■ **PROBLEM TO SOLVE**
All lines from the one including "What are usergroups? (94, 110)" to the bottom of the entries below should be repeated exactly, both ends kept.

[SUPPLIED DATA]

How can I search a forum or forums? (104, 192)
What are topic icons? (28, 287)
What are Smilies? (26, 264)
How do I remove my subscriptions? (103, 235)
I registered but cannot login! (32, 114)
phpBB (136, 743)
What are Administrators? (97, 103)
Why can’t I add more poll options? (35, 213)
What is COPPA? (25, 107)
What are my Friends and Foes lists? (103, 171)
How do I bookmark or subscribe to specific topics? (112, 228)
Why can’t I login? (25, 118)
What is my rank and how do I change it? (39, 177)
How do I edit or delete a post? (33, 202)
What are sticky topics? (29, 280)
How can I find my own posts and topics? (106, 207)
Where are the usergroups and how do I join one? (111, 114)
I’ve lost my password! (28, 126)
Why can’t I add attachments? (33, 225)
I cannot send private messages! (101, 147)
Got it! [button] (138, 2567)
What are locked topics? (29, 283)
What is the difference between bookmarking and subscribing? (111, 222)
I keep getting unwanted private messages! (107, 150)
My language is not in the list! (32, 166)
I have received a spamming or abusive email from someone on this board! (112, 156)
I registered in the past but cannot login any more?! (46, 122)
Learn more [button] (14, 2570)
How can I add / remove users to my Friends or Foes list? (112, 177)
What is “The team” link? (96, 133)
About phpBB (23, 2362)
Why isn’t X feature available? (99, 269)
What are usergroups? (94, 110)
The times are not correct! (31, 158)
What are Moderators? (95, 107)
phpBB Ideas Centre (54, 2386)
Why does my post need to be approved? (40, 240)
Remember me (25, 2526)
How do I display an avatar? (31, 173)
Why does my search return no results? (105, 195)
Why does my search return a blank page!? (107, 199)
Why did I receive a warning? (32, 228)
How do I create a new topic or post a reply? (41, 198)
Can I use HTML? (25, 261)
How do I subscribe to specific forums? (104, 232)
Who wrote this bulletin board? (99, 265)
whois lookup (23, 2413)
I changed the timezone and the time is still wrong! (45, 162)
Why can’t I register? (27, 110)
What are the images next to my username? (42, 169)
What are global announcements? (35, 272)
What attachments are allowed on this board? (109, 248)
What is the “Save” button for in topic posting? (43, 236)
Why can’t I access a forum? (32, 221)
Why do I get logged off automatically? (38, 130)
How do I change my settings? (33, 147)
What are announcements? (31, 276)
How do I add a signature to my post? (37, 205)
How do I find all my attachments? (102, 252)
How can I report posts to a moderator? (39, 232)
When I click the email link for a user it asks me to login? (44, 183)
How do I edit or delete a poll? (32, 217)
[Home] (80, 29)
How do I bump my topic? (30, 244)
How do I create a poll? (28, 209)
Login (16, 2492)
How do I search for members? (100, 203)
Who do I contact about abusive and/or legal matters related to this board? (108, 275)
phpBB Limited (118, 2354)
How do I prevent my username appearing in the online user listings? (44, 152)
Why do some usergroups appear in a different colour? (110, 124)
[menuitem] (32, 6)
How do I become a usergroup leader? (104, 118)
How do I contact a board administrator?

[/SUPPLIED DATA]

■ **RESPONSE TO THE TASK**
What are usergroups? (94, 110)
The times are not correct! (31, 158)
What are Moderators? (95, 107)
phpBB Ideas Centre (54, 2386)
Why does my post need to be approved? (40, 240)
Remember me (25, 2526)
How do I display an avatar? (31, 173)
Why does my search return no results? (105, 195)
Why does my search return a blank page!? (107, 199)
Why did I receive a warning? (32, 228)
How do I create a new topic or post a reply? (41, 198)
Can I use HTML? (25, 261)
How do I subscribe to specific forums? (104, 232)
Who wrote this bulletin board? (99, 265)
whois lookup (23, 2413)
I changed the timezone and the time is still wrong! (45, 162)
Why can’t I register? (27, 110)
What are the images next to my username? (42, 169)
What are global announcements? (35, 272)
What attachments are allowed on this board? (109, 248)
What is the “Save” button for in topic posting? (43, 236)
Why can’t I access a forum? (32, 221)
Why do I get logged off automatically? (38, 130)
How do I change my settings? (33, 147)
What are announcements? (31, 276)
How do I add a signature to my post? (37, 205)
How do I find all my attachments? (102, 252)
How can I report posts to a moderator? (39, 232)
When I click the email link for a user it asks me to login? (44, 183)
How do I edit or delete a poll? (32, 217)
[Home] (80, 29)
How do I bump my topic? (30, 244)
How do I create a poll? (28, 209)
Login (16, 2492)
How do I search for members? (100, 203)
Who do I contact about abusive and/or legal matters related to this board? (108, 275)
phpBB Limited (118, 2354)
How do I prevent my username appearing in the online user listings? (44, 152)
Why do some usergroups appear in a different colour? (110, 124)
[menuitem] (32, 6)
How do I become a usergroup leader? (104, 118)
How do I contact a board administrator?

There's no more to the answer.